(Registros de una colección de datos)
++++++++++++++++++++

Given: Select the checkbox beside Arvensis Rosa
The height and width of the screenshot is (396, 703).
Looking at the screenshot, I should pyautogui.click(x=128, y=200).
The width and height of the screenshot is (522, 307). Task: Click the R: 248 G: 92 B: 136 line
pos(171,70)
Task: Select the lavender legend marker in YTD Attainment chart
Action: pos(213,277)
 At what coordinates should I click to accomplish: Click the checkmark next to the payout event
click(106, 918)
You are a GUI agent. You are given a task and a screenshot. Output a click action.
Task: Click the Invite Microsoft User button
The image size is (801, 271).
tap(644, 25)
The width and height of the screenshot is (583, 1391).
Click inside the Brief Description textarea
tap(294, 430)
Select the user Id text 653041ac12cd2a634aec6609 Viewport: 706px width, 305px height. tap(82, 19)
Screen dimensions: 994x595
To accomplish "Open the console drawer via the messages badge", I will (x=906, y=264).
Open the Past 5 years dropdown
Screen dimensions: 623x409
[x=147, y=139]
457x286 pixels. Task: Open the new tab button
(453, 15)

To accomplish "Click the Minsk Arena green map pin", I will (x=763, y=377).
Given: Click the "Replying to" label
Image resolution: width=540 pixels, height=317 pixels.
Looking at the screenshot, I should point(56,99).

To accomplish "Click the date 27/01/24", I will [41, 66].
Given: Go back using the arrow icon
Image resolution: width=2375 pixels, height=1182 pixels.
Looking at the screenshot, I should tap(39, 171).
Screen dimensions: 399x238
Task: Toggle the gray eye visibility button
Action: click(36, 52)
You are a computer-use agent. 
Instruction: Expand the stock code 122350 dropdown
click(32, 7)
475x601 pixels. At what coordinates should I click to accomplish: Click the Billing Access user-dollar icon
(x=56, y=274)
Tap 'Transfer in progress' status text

++++++++++++++++++++

_Tarea planteada:_
Actualice las líneas anteriores sustituyendo "Image resolution" por "Image size" en todas sus apariciones, sin modificar nada más.

_Respuesta desarrollada:_
Given: Select the checkbox beside Arvensis Rosa
The height and width of the screenshot is (396, 703).
Looking at the screenshot, I should pyautogui.click(x=128, y=200).
The width and height of the screenshot is (522, 307). Task: Click the R: 248 G: 92 B: 136 line
pos(171,70)
Task: Select the lavender legend marker in YTD Attainment chart
Action: pos(213,277)
 At what coordinates should I click to accomplish: Click the checkmark next to the payout event
click(106, 918)
You are a GUI agent. You are given a task and a screenshot. Output a click action.
Task: Click the Invite Microsoft User button
The image size is (801, 271).
tap(644, 25)
The width and height of the screenshot is (583, 1391).
Click inside the Brief Description textarea
tap(294, 430)
Select the user Id text 653041ac12cd2a634aec6609 Viewport: 706px width, 305px height. tap(82, 19)
Screen dimensions: 994x595
To accomplish "Open the console drawer via the messages badge", I will (x=906, y=264).
Open the Past 5 years dropdown
Screen dimensions: 623x409
[x=147, y=139]
457x286 pixels. Task: Open the new tab button
(453, 15)

To accomplish "Click the Minsk Arena green map pin", I will (x=763, y=377).
Given: Click the "Replying to" label
Image size: width=540 pixels, height=317 pixels.
Looking at the screenshot, I should point(56,99).

To accomplish "Click the date 27/01/24", I will [41, 66].
Given: Go back using the arrow icon
Image size: width=2375 pixels, height=1182 pixels.
Looking at the screenshot, I should tap(39, 171).
Screen dimensions: 399x238
Task: Toggle the gray eye visibility button
Action: click(36, 52)
You are a computer-use agent. 
Instruction: Expand the stock code 122350 dropdown
click(32, 7)
475x601 pixels. At what coordinates should I click to accomplish: Click the Billing Access user-dollar icon
(x=56, y=274)
Tap 'Transfer in progress' status text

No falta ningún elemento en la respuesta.